Bawa 50.000 Paket Sembako dari Presiden, Menteri PU Dody Hanggodo Berangkat ke NTT

Penulis: Monang Simanjuntak  •  Senin, 17 Agustus 2026 | 01:11:04 WIB
Menteri Pekerjaan Umum Dody Hanggodo bertolak ke NTT membawa 50.000 paket sembako dari Presiden untuk warga terdampak gempa.

JAKARTA — Menteri Pekerjaan Umum (PU) Dody Hanggodo bergerak cepat merespons bencana gempa bumi yang mengguncang Pulau Flores, Nusa Tenggara Timur (NTT).

Menggunakan pesawat Boeing 737 TNI Angkatan Udara, Menteri Dody dijadwalkan lepas landas dari Halim Perdanakusuma menuju Labuan Bajo, NTT, bersama sejumlah menteri dan pimpinan lembaga pada Sabtu (15/8/2026) malam.

Langkah ini merupakan bagian dari respons cepat pemerintah pusat agar penanganan bencana di NTT berjalan secara terpadu.

Direncanakan rombongan akan membawa amanah bantuan Presiden Prabowo Subianto berupa 50.000 paket sembako untuk masyarakat terdampak yang akan disalurkan melalui Maumere, NTT.

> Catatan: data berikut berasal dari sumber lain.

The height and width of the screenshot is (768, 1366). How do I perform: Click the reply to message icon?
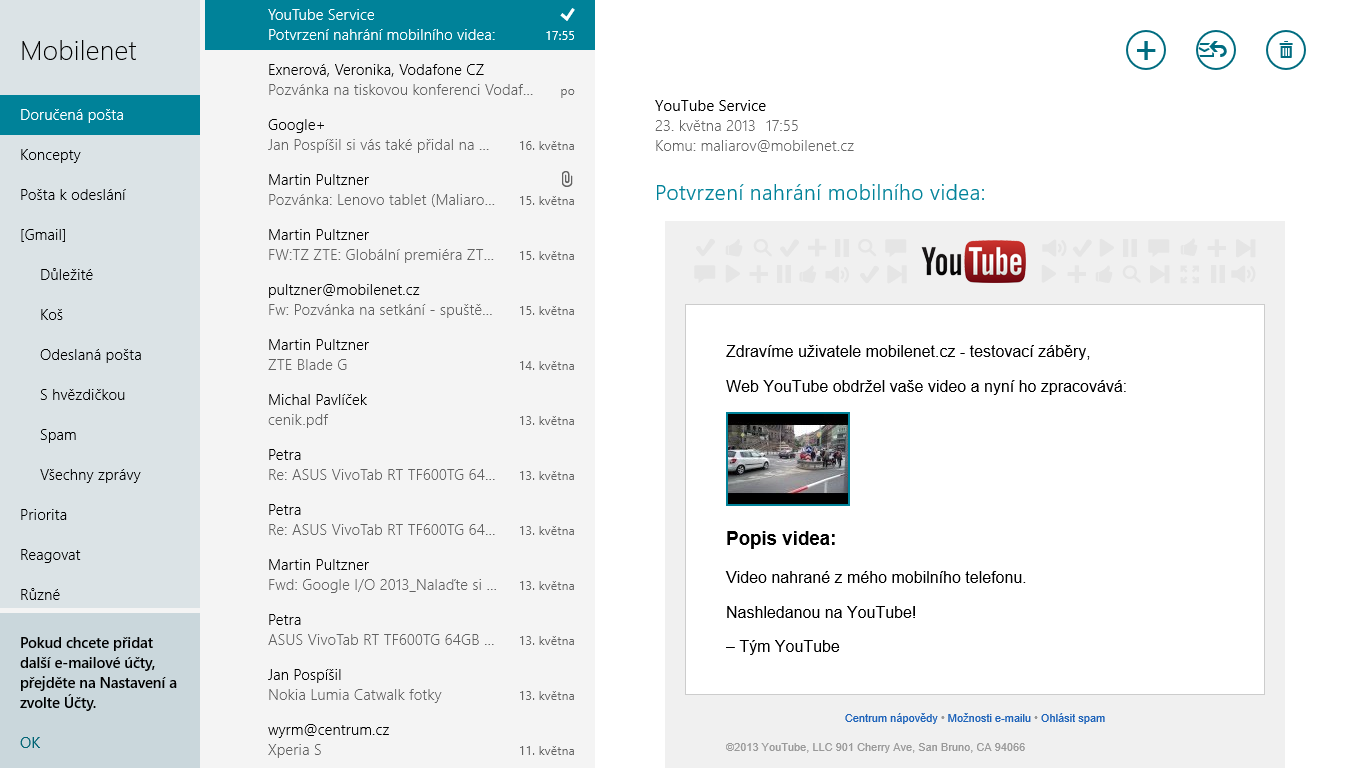coord(1215,50)
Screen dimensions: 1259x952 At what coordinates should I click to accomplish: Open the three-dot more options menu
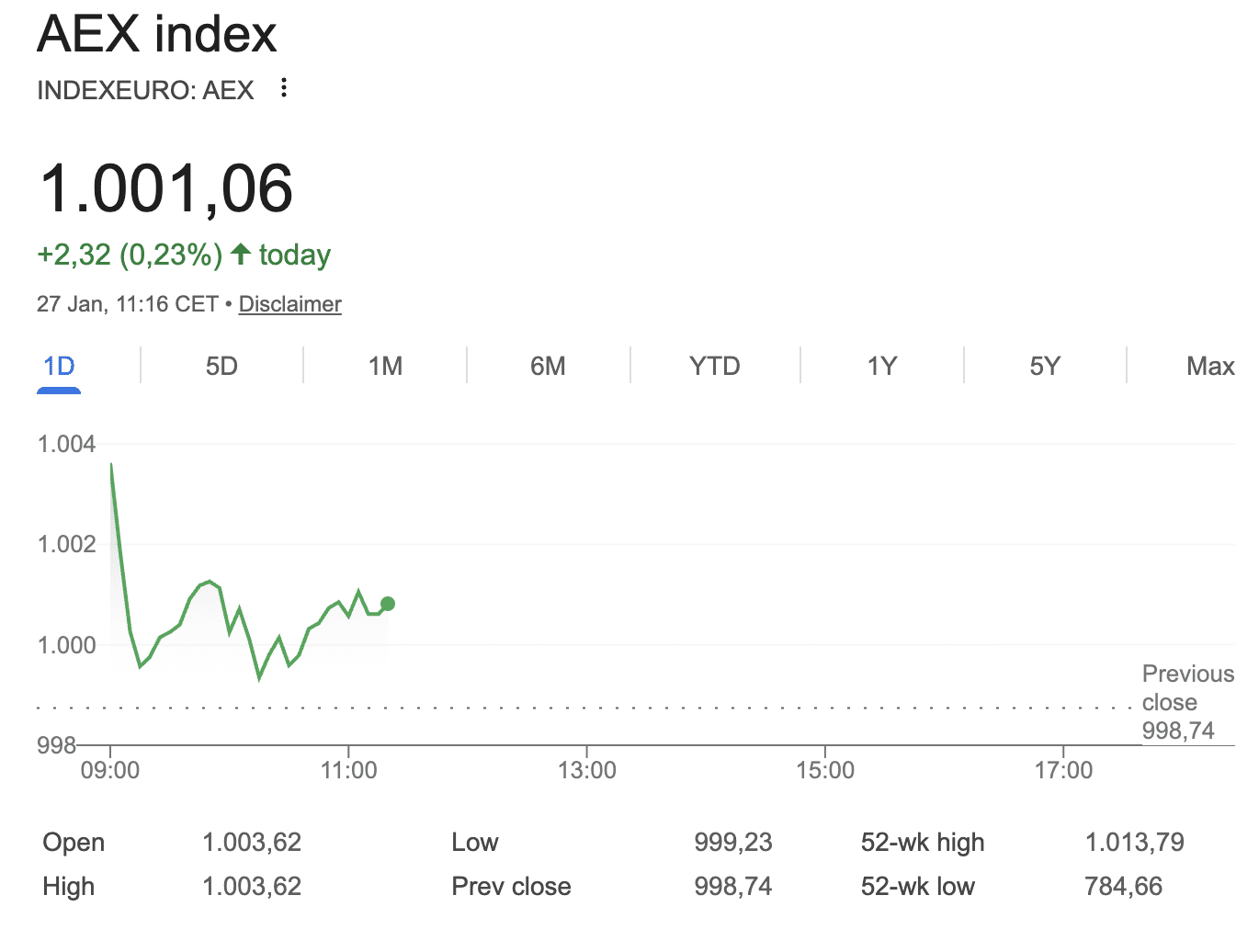[284, 88]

Turut dalam rombongan Menteri Koordinator Bidang Pembangunan Manusia dan Kebudayaan, Menteri Dalam Negeri, Kepala BNPB, Wakil Menteri Kesehatan, dan Wakil Menteri Sosial, perwakilan Pertamina.

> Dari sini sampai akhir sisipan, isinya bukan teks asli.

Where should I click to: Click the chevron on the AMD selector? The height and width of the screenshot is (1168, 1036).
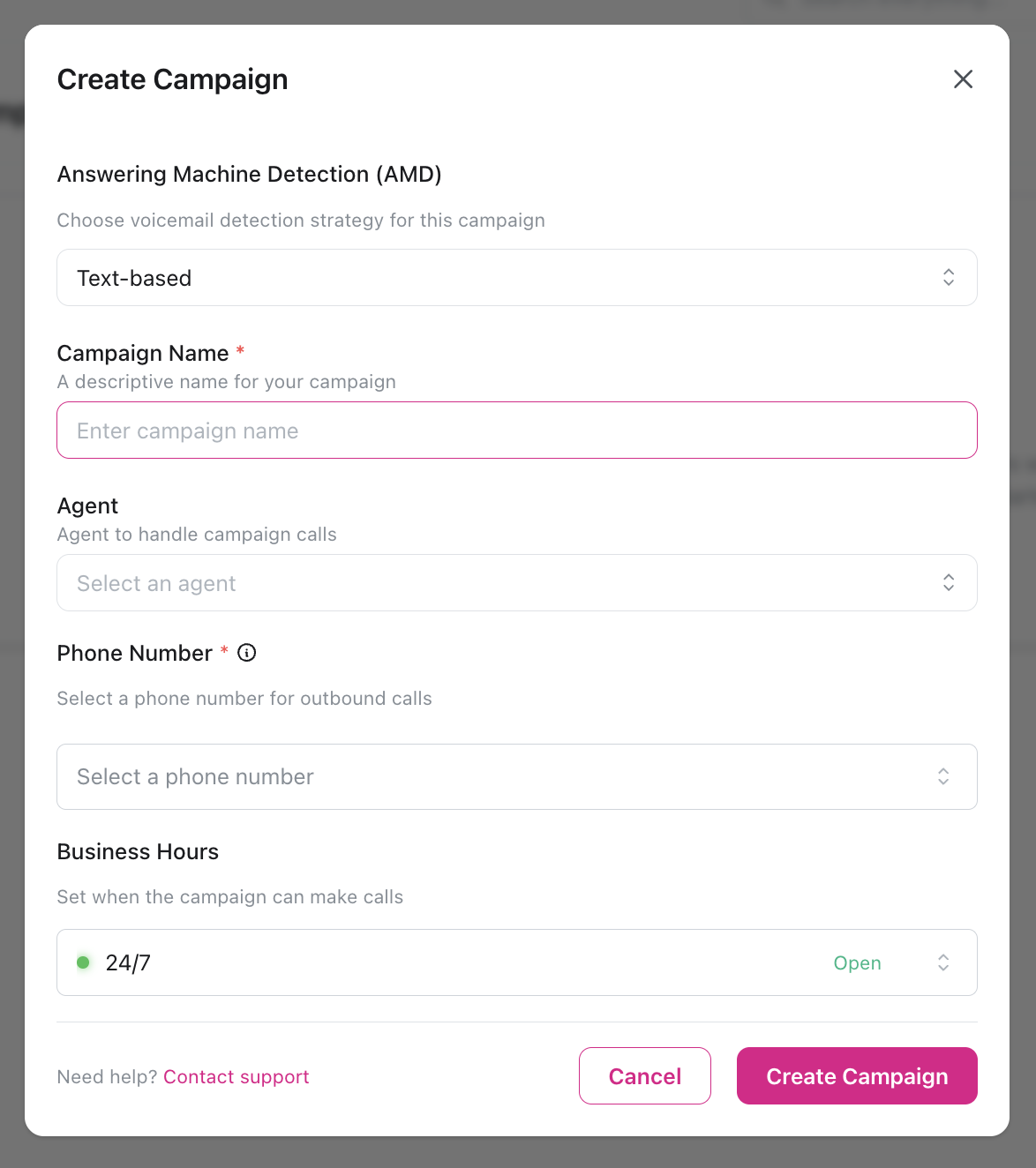tap(948, 277)
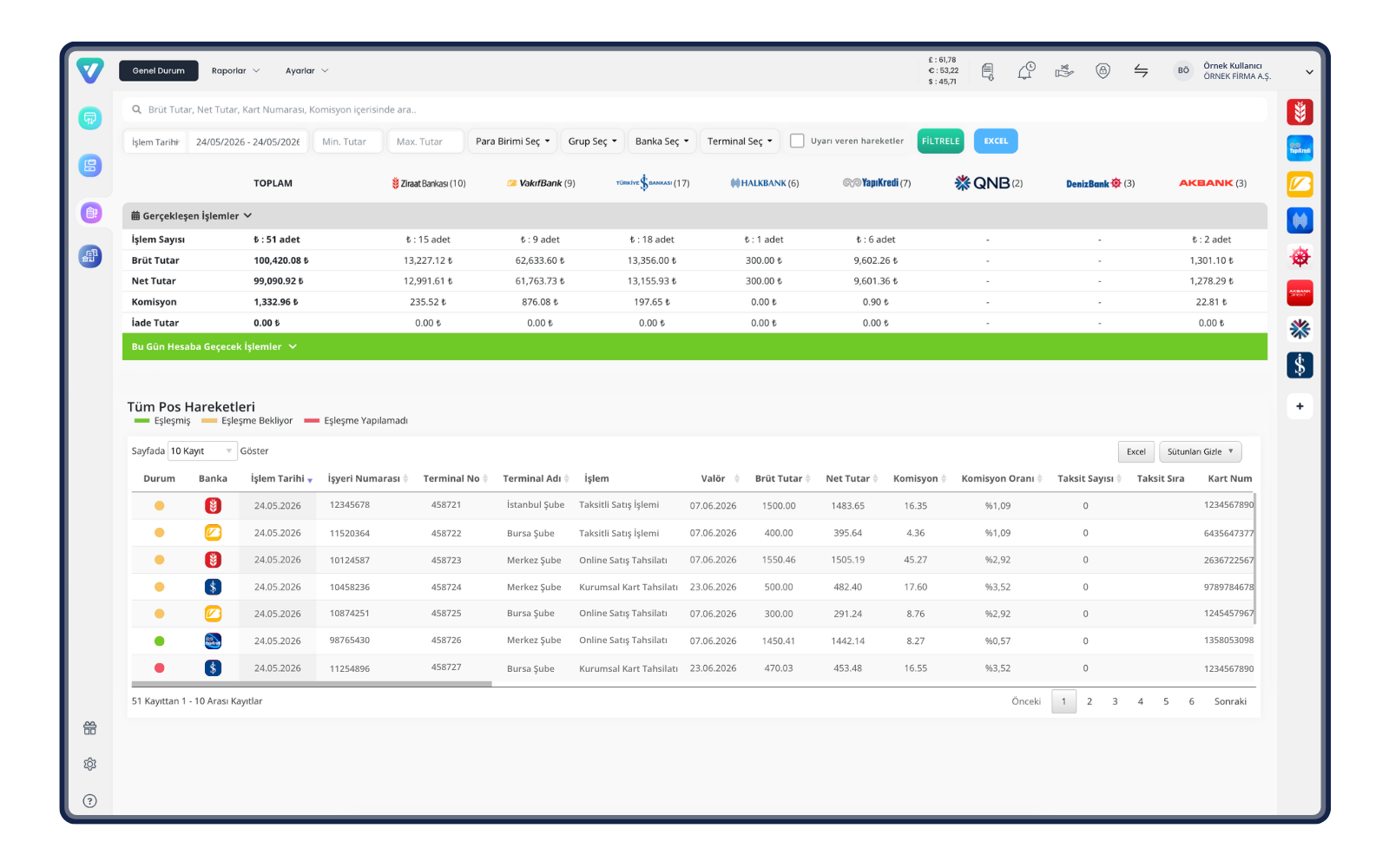The height and width of the screenshot is (868, 1389).
Task: Open the Para Birimi Seç dropdown
Action: click(513, 141)
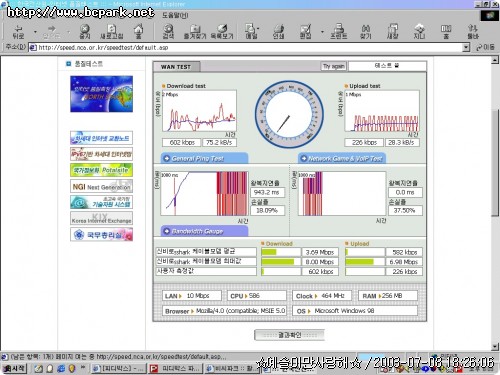This screenshot has height=375, width=500.
Task: Click the page vertical scrollbar down arrow
Action: [495, 347]
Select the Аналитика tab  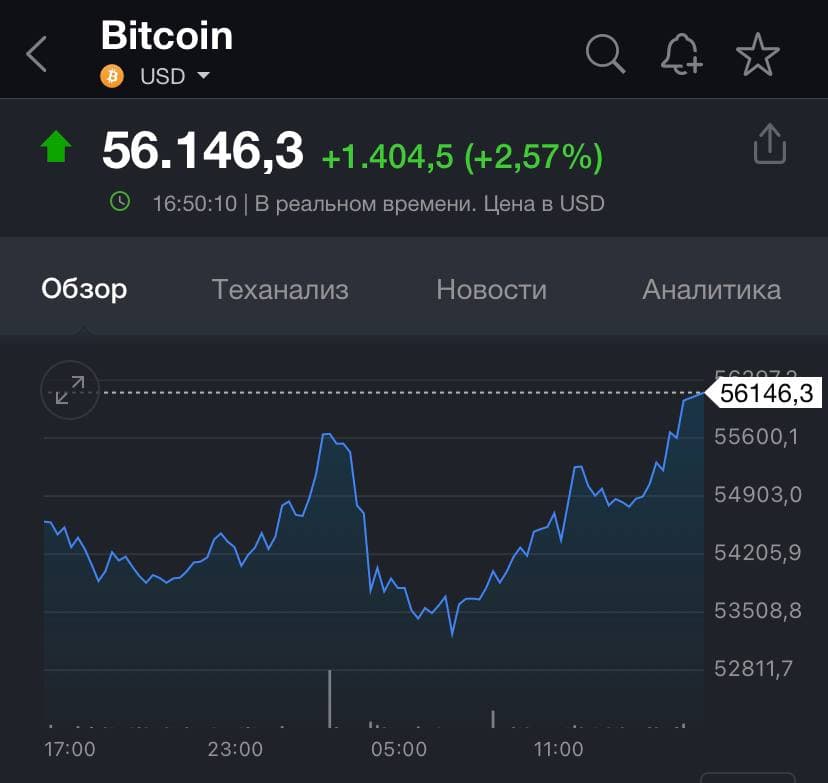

Tujuan kehadiran lintas kementerian dan lembaga tersebut adalah mempercepat penanganan kebutuhan masyarakat serta pemulihan layanan dasar di wilayah terdampak.

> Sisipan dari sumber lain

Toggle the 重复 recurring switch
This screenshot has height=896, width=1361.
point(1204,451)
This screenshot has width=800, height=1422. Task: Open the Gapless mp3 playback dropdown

Menteri Dody telah menginstruksikan jajaran balai di wilayah NTT untuk meningkatkan kesiapsiagaan dan memberikan dukungan penuh dalam penanganan pascabencana.

"Kesiapan personel, alat berat, serta koordinasi dengan pemerintah daerah menjadi bagian penting untuk memastikan infrastruktur yang terdampak dapat segera dipulihkan," kata Menteri Dody.

Di sektor jalan, Kementerian PU melalui Balai Pelaksanaan Jalan Nasional (BPJN) NTT sejak pagi memantau dan menangani sejumlah titik longsoran pada ruas jalan nasional.

Berdasarkan laporan sementara, longsoran teridentifikasi di tiga ruas, yakni Ruteng–Km 210 sebanyak tiga titik, Km 210–Batas Kabupaten Manggarai satu titik, serta Aegela–Batas Kota Ende sebanyak delapan titik.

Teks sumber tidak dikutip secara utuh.